Luego de 8 años ocupando la presidencia brasileña, Luiz Inácio Lula da Silva, ex obrero metalúrgico, ex dirigente sindical, se transforma en el presidente más popular de por lo menos los últimos 60 años. A dos días de entregar el puesto a Dilma Rousseff, de su mismo Partido de los Trabajadores, Lula conoció el resultado de un sondeo de opinión pública. Su gobierno fue aprobado por 83 por ciento de los entrevistados, y él, por 87 por ciento de ellos. Si se hubiera presentado para un tercer mandato presidencial (la Constitución brasileña no lo permite), Lula seguramente hubiera sido el candidato más votado de la historia. Su legado se puede medir en números impresionantes y también en algo menos tangible, más subjetivo, pero quizá más definitivo.

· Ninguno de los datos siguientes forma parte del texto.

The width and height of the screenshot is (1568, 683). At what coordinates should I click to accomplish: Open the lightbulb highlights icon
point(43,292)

Este año, la producción automovilística rompió todas las marcas: con ventas totales de 3.400.000 vehículos livianos, Brasil se tornó el cuarto mercado del mundo, superado solamente por China, Estados Unidos y Japón. Los índices de desempleo son los más bajos de los últimos 43 años. La economía creció 7,6 por ciento en 2010. En esos ocho años, alrededor de 34 millones de brasileños salieron de la economía de subsistencia e ingresaron a la economía de mercado (lo que equivale a dos veces la población de Chile, diez veces la de Uruguay, tres veces la de Portugal, media Francia, casi una España entera). Otros 12 millones salieron de la indigencia absoluta e ingresaron en la pobreza, lo que no deja de ser un tránsito.

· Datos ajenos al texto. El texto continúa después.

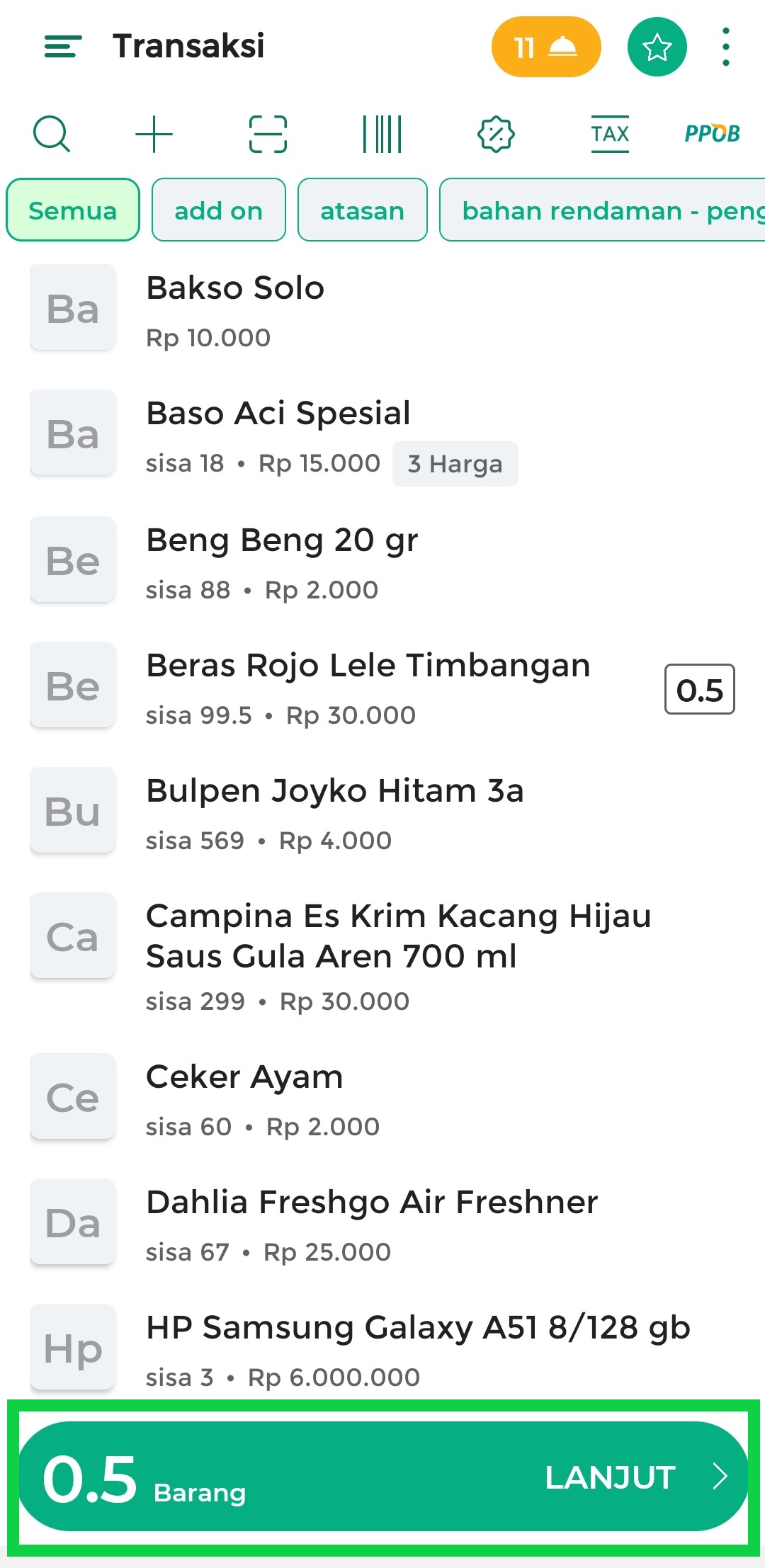This screenshot has height=1568, width=765.
Task: Open the TAX settings icon
Action: [610, 134]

Entre 2003 y 2010, las terminales de autobús perdieron tres millones de pasajeros. A su vez, las compañías aéreas tuvieron un aumento de casi 12 millones de viajeros en el mismo período. Quien solía viajar pasó a viajar más. Y gente que jamás hubiera soñado andar en avión ahora circula por los caóticos aeropuertos del país. La lista es larga y abarca a prácticamente todos los sectores de actividades de la economía y, claro, de la población.
Brasil, gracias a la “diplomacia personal” de Lula y al impulso de su economía, ganó una nueva (e inédita) inserción en el escenario global. El país se tornó uno de los principales captadores de recursos y capitales en planeta.
Es bien verdad que las dos presidencias consecutivas de Lula se beneficiaron de los buenos vientos de la economía mundial, lo que permitió a Brasil sobrevivir sin más que rasguños a la dura crisis que sacude al mundo desde el segundo semestre de 2008. Es igualmente verdad que Lula heredó de su antecesor, Fernando Henrique Cardoso, una moneda estabilizada y una inflación bajo control. Mantuvo los tres fundamentos básicos de la política económica de Cardoso (meta de inflación, meta de superávit primario, cambio flotante), mostró que las dudas y temores sobre el supuesto radicalismo que impondría a la economía carecían de razón, calmó al empresariado y al mercado financiero.
Hay otras verdades, menos agradables. Ha sido un presidente parlanchín, que no perdió oportunidad de exagerar sus logros reales, que fueron muchos. Parecía inaugurar el país cada vez que abría la boca. Pero los millones de pobres se encantaron con un presidente que habló como ellos, que atropelló las reglas del ceremonial, que destrozó la gramática, que se mostró deslumbrado con los faustos y glorias de los palacios pero, al mismo tiempo, habló de igual a igual con los mayores y más poderosos mandatarios del mundo. Fue la clase obrera llegando al paraíso.
Deja, por supuesto, un país con muchísimas de las llagas y máculas que carga desde hace siglos. La desigualdad social fue apenas mitigada, sus grandes programas sociales fueron básicamente asistenciales, el aparato del Estado está inflado y mantuvo el peligroso hábito de gastar, y gastar mal, más de lo que recauda.
Deja a un país cuya infraestructura es caótica (aeropuertos, puertos, carreteras, todo es deficitario). Un país que invierte, en estructura, muy por debajo de los niveles mínimos necesarios para asegurar un crecimiento sostenible y sólido. La salud pública es un desastre, la educación pública es poco más que una farsa, con profesores haciendo de cuenta que enseñan y con alumnos fingiendo que aprenden.
Pero, aun así, Lula deja –y ése es su mayor logro, su más valioso legado– un país más justo. Un país que recobró el orgullo y la dignidad corroídos por siglos. Les devolvió a los pobres la luz en la mirada, aseguró a los miserables el derecho concreto a una esperanza realizable. Un país que volvió a creer en sí mismo, algo que no ocurría desde hacía medio siglo. A lo largo de ocho años gobernó con la nítida preocupación de actuar a favor de los pobres, y no a favor de la pobreza de muchos y en defensa de la riqueza de pocos. Un país que se mira al espejo y empieza a ver su propia cara, no la del sistema que no hizo más que atropellar a la gente en beneficio de los de siempre. Lula no liquidó ese sistema, pero calmó su voracidad y se volcó hacia las mayorías, hacia los desposeídos. Gobernó para todos los brasileños, especialmente los ninguneados.
Hay mucho, muchísimo por hacer, sin duda. Pero desde el lejano tiempo de Getúlio Vargas, hace 60 años, un presidente no se dedicaba tanto a cambiarle el rostro de la gente, devolviendo la sonrisa y la esperanza a los olvidados. No sin razón llega al final de ocho años de presidencia con la aprobación de 87 por ciento de los brasileños.